Identifying Your Product's Bedrock

To find your bedrock, ask: What is the single most valuable activity a user performs regularly? For banking, it's checking balances and transactions. For investing, it's reviewing portfolio performance. Build that core to perfection before adding anything else. This doesn't mean ignoring other features, but it means making the bedrock so solid that users rely on it daily.

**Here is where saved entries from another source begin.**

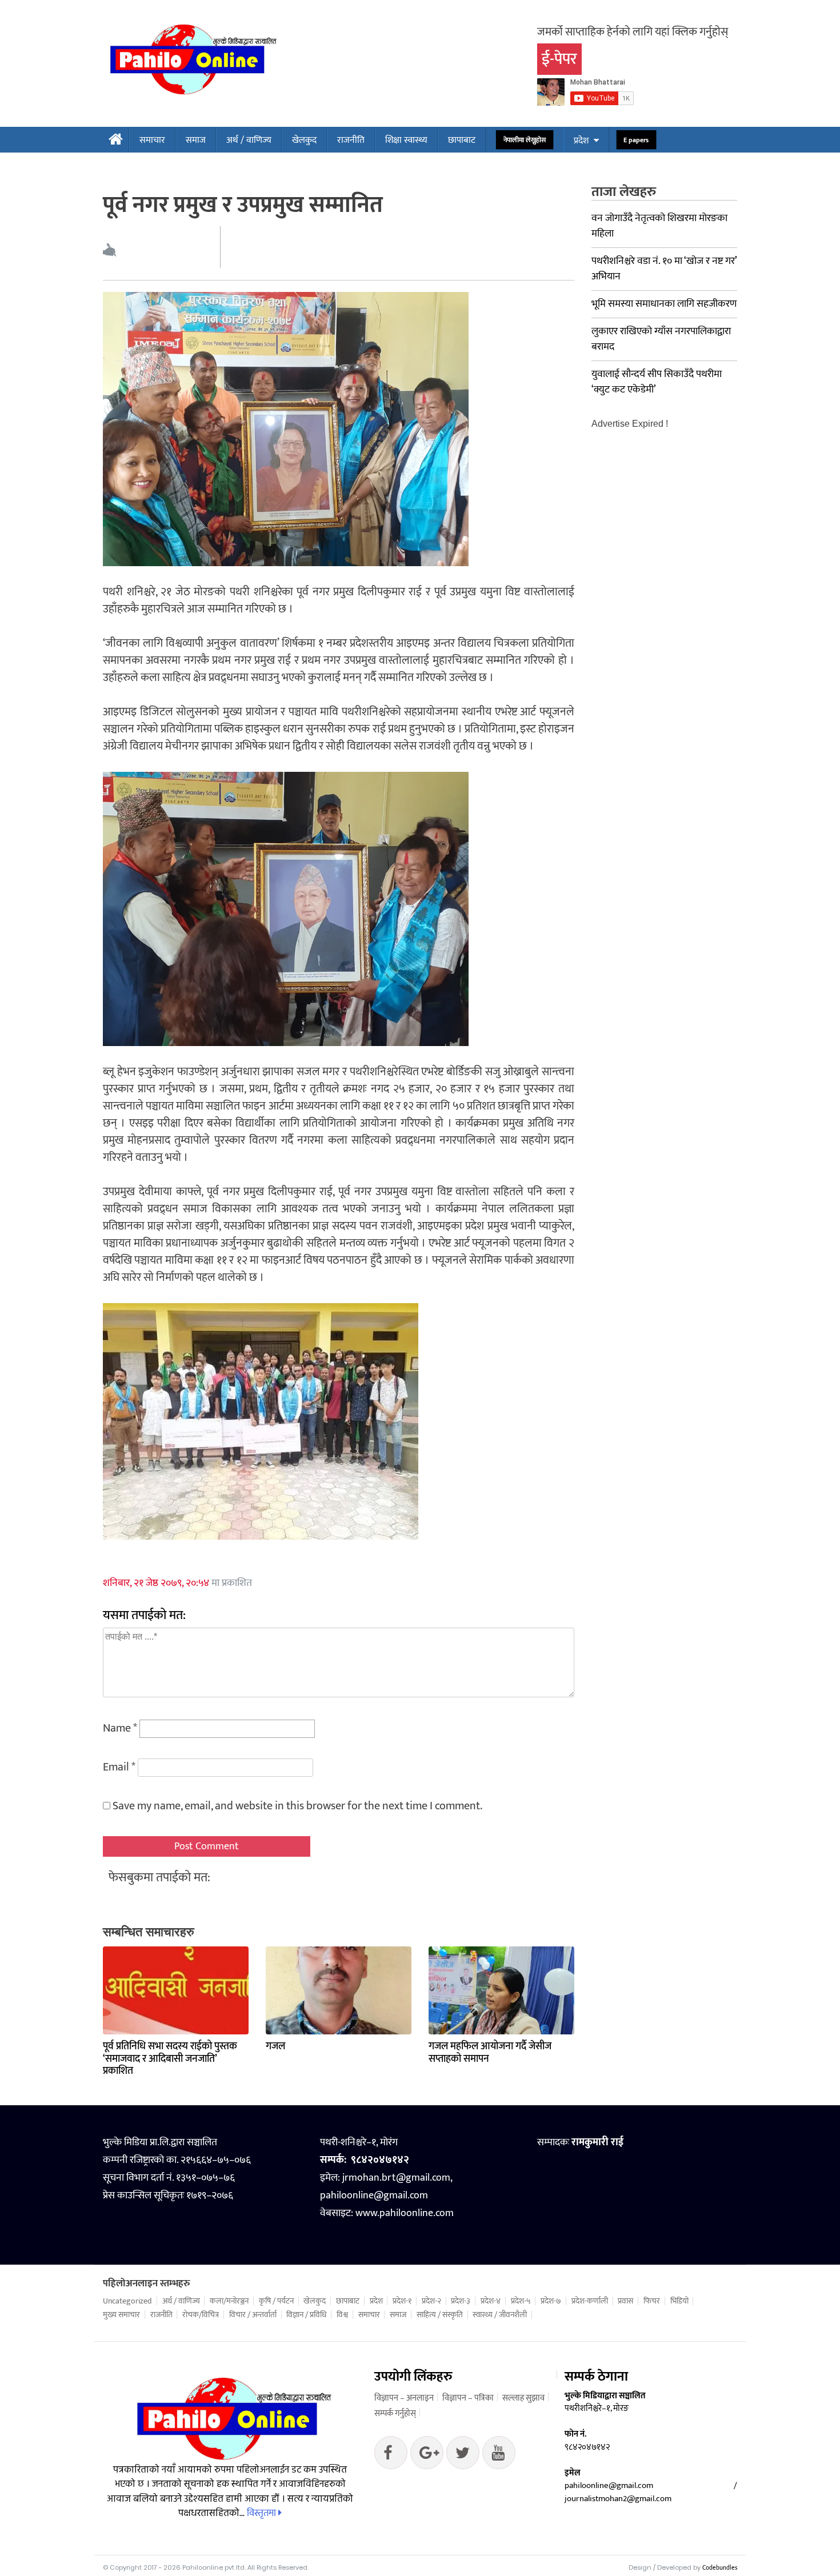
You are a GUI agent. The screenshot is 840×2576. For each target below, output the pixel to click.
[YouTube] (498, 2455)
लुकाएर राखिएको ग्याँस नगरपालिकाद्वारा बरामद (661, 339)
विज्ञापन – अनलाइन (404, 2398)
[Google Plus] (462, 2455)
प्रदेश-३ (460, 2301)
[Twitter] (426, 2455)
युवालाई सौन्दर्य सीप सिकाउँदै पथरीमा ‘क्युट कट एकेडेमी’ (656, 382)
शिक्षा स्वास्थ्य (406, 140)
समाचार (152, 140)
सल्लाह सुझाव (523, 2398)
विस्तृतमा (262, 2513)
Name (120, 1728)
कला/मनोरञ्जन (229, 2301)
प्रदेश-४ (491, 2301)
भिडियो (679, 2301)
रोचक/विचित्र (200, 2315)
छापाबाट (461, 140)
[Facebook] (390, 2455)
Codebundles (719, 2568)
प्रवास (625, 2301)
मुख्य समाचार (121, 2315)
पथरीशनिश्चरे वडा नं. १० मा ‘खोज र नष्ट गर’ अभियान (664, 269)
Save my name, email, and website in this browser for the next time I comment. (297, 1805)
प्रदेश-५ (521, 2301)
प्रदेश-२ (431, 2301)
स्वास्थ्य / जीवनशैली (500, 2315)
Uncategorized (127, 2301)
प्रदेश (581, 141)
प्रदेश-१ (402, 2301)
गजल (275, 2046)
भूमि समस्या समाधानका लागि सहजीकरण (664, 304)
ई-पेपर (559, 59)
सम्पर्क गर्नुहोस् (395, 2413)
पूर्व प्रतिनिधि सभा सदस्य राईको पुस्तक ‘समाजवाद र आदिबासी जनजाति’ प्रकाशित (170, 2059)
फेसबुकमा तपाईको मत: (159, 1877)
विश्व (342, 2315)
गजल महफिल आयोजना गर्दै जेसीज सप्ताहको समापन (490, 2053)
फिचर (651, 2301)
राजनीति (351, 140)
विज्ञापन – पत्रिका (468, 2398)
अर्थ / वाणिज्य (248, 140)
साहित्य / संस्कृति (440, 2315)
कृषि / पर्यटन (276, 2301)
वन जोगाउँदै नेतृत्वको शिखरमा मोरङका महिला (659, 226)
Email (119, 1767)
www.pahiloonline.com (404, 2213)
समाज (196, 140)
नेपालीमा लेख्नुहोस (524, 140)
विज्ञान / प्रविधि (306, 2315)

How to Build a Bedrock Product That Sticks

Start with a stripped-down MVP that nails the bedrock function. Test it with real users, gather feedback, and iterate. Resist the urge to add features until the core is unshakeable. Use internal anchor links to help users navigate key sections—for example, understanding common mistakes leads to embracing the bedrock philosophy. Create a clear hierarchy of information: education about your product should mirror the simplicity of its design.

A Practical Example

Consider a mobile banking app. Instead of launching with ten features (bill pay, budgeting, investing, etc.), start with flawless balance checking and transaction history. Ensure it's fast, secure, and intuitive. Once users love that bedrock, carefully add one feature at a time—each one solving a real need, not an internal political demand. Before you know it, you have a product users depend on daily.

The key takeaway: Stop building feature salads. Start building bedrock. Focus on what truly matters to your users, make it extraordinary, and let the rest follow.